Losses suffered by area chain stores will depend in part on how many customers transfer their business from Northern Virginia outlets to stores in the District and Maryland, where the hours will remain the same.
According to Milton Thaler, a spokesman for the Hechinger's chain, which has 17 stores in the metroplitan area, the 40 hours that the stores in Virginia will be open usually account for 60 to 75 per cent of their business. If the remaining 25 to 40 per cent of the business is not made up at other stores in the chain, he said, the operation stands to lose as much as $253,393 per week because of the curtailed hours.
Many store owners in Northern Virginia who depend on Fuel sources other than natural gas appeared somewhat mystified yesterday over why they too had to curtail hours when there is reportedly no shortage of other fuel sources.
Godwin said Saturday, however, that he included all sources of fuel in his rationing plan in order to prevent businesses from possibly creating a general shortage of other fuel sources by switching to heating devices such as small electric heat generators.
In the District, official actions aimed at dealing with the fuel shortage were relatively mild as officials maintained a wait and see attitude. City officials are meeting this morning with representatives of Washington Gas Light to "evaluate the effectiveness of the current policy and to see where we go from here," said George Rodericks, head of the D.C. Office of Emergency Preparedness.
So far, Mayor Walter Washington has ordered thermostats in District government buildings to be set at 65 degrees and restricted city government offices to eight-hour work days. Thermostats in the two city government buildings heated by natural gas, Rodericks said, would be set at the minimum required to ensure the protection of the physical plant.

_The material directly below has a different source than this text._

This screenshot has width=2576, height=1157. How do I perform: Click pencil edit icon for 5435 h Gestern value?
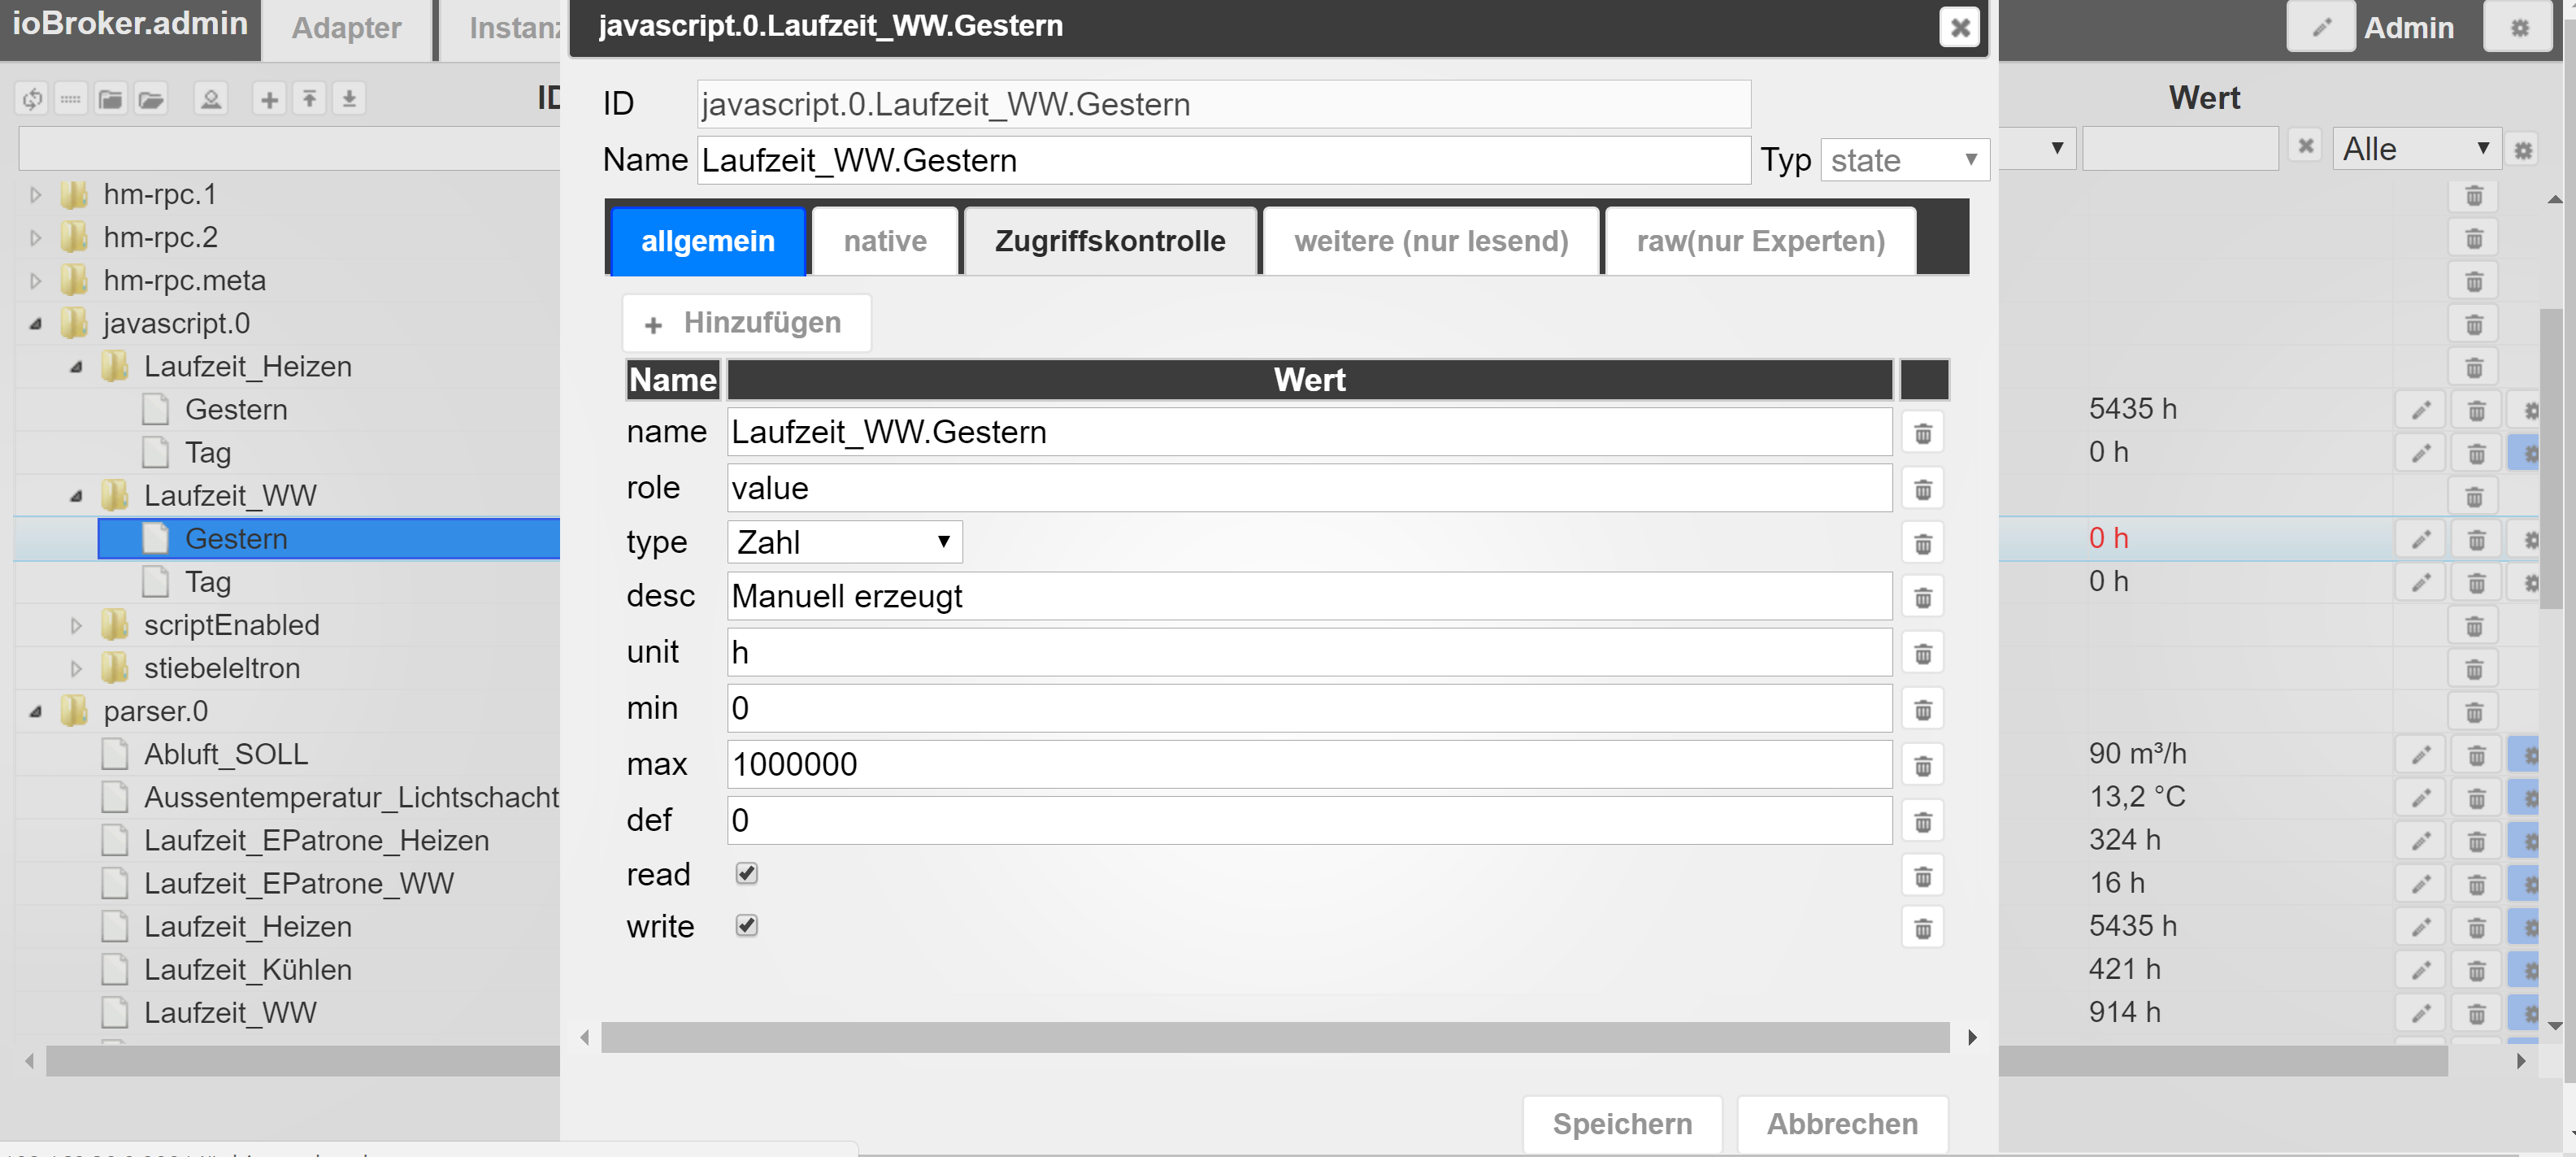pyautogui.click(x=2420, y=410)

According to Ryan, spokesmen for Columbia Gas Transmission Corp., the Washington area fuel shortage is caused by increased demand on the natural gas in storage fields in Ohio, Pennsylvania, West Virginia and New York.
Gas stored underground during the warm spring and summer months, Ryan explained, accounts for about one-third of the gas delivered to customers such as Washington Gas Light Co. in the five months from November to March. Because of the increased heating demands of this bitterly cold winter, he said, the stored gas has been used up at a much faster rate than normal. The amount of stored gas remaining as of yesterday, he said, is the amount normally left by about April 5 in a typical winter.
Columbia cannot make up for the depletion in its storage gas by obtaining more "flowing" gas from its suppliers in Texas. Ryan said, because that gas is allotted to them on an annual contract and cannot be increased during the year.
Columbia did receive permission from the Federal Power Commission to buy 15 billion cubic feet of Canadian natural gas about two weeks ago. Meanwhile the company has been scouring the Southwest for any additional emergency rations it can find.